See, it's pretty hard for me to open up to people. I have this wall up between me and others, and I actually like it. I don't like to hang out with large groups of people -- or even one-on-one is hard for me. It takes years for me to really come to be friends with people.
I care about them (I'm not a sociopath!), and I call them my friends, but I don't share personal information very often. I don't talk about personal things. As I've watched others, I've wondered, "Why don't I want to stay here and talk while my kids play?" or "Why don't I want to go to girl's night?" or "What's wrong with me that I'd rather be at home with my computer rather than hang out with my family?"
I've decided that there isn't anything really wrong with me. I took a personality test as part of my back-to-school activities, and I was labeled an "Achiever." I like to make lists; I like to get a lot of things done in a day; I like to do everything as efficiently as possible.
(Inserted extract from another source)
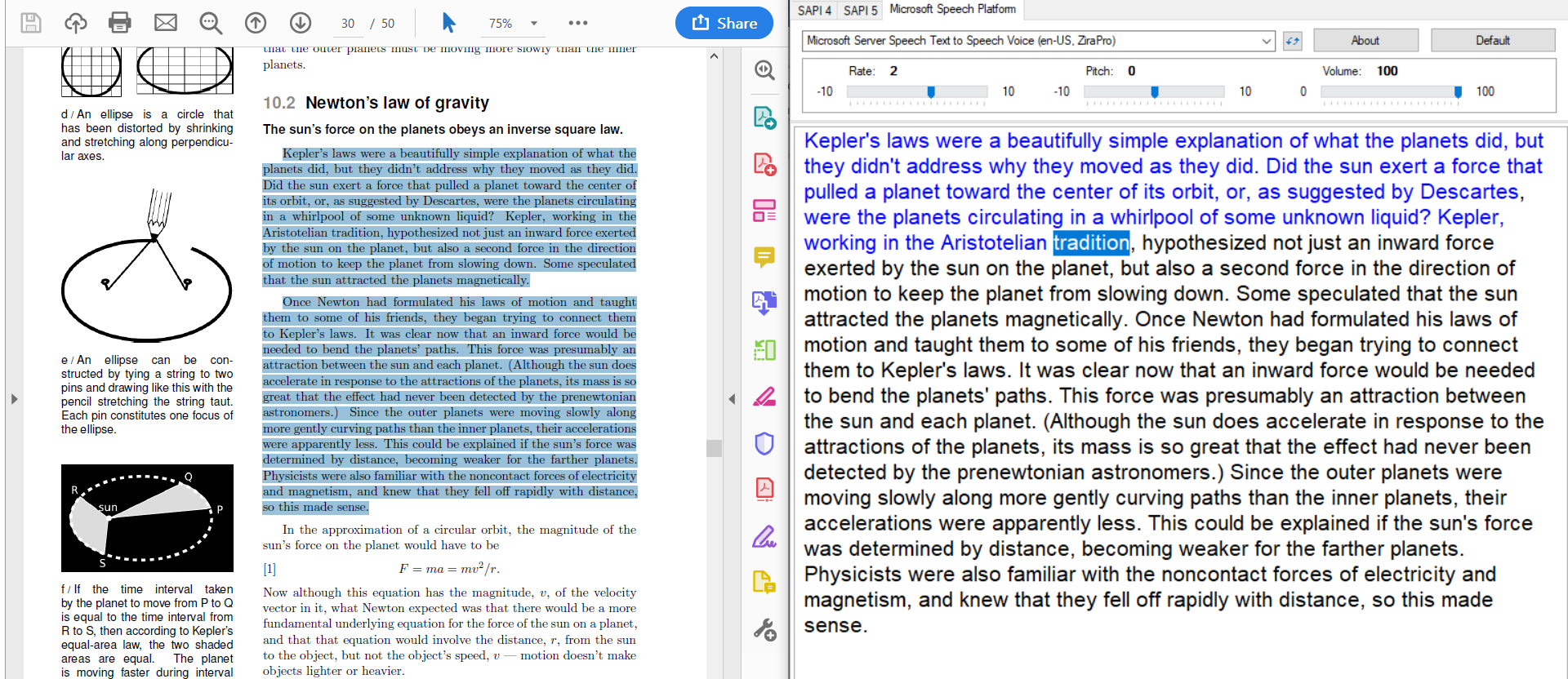
Task: Click the Pitch slider handle
Action: (x=1154, y=92)
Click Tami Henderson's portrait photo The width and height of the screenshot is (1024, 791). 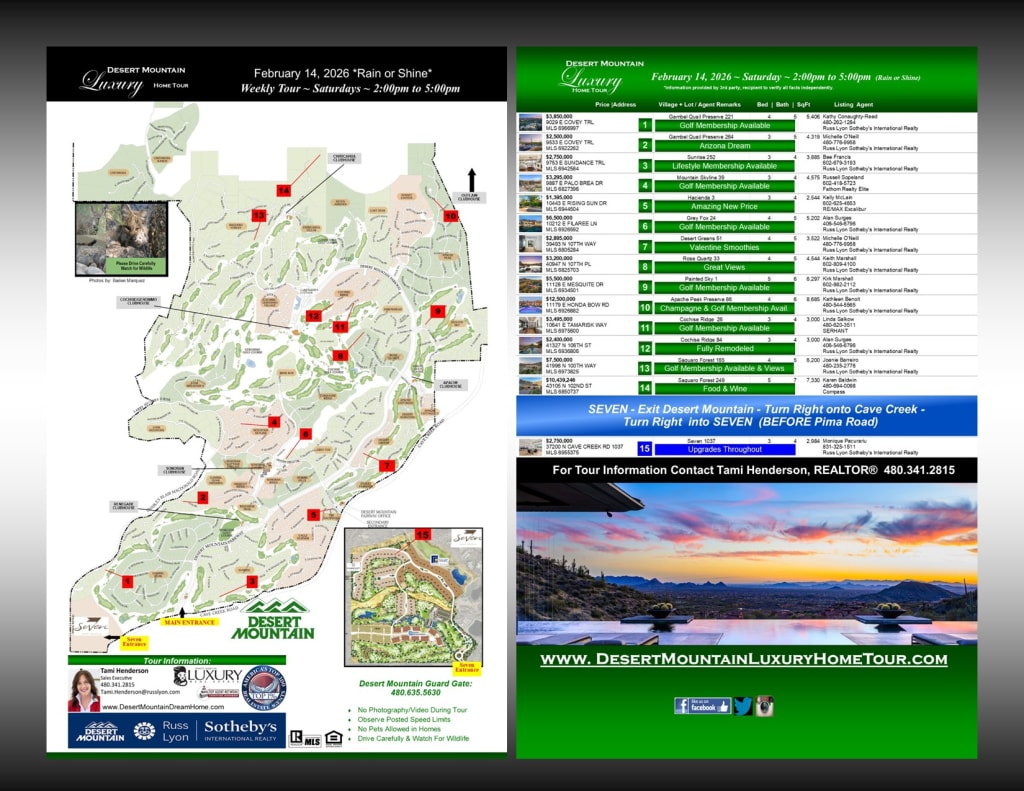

One of the characteristics of Achievers is that we constantly struggle to "get the next thing done," or "spend time with family and friends."
And it was comforting and eye-opening, because that is so me! I don't want to hang out while my kid plays, because I can get a lot done during that two hours! I can answer two dozen emails, organize a blog tour, format my next book, or write 2000 words in that two hours. I have things TO DO, you know?
So I've decided that it's okay that I like to get things done, but that all things need balance. And I do force myself to attend social situations, and be more friendly and open up more to trusted people. It's hard, but I can do it--I'll just add it to my list. *wink*
Have you ever had an eye-opening realization about who you are? Are you okay with it? We are, after all, who we are.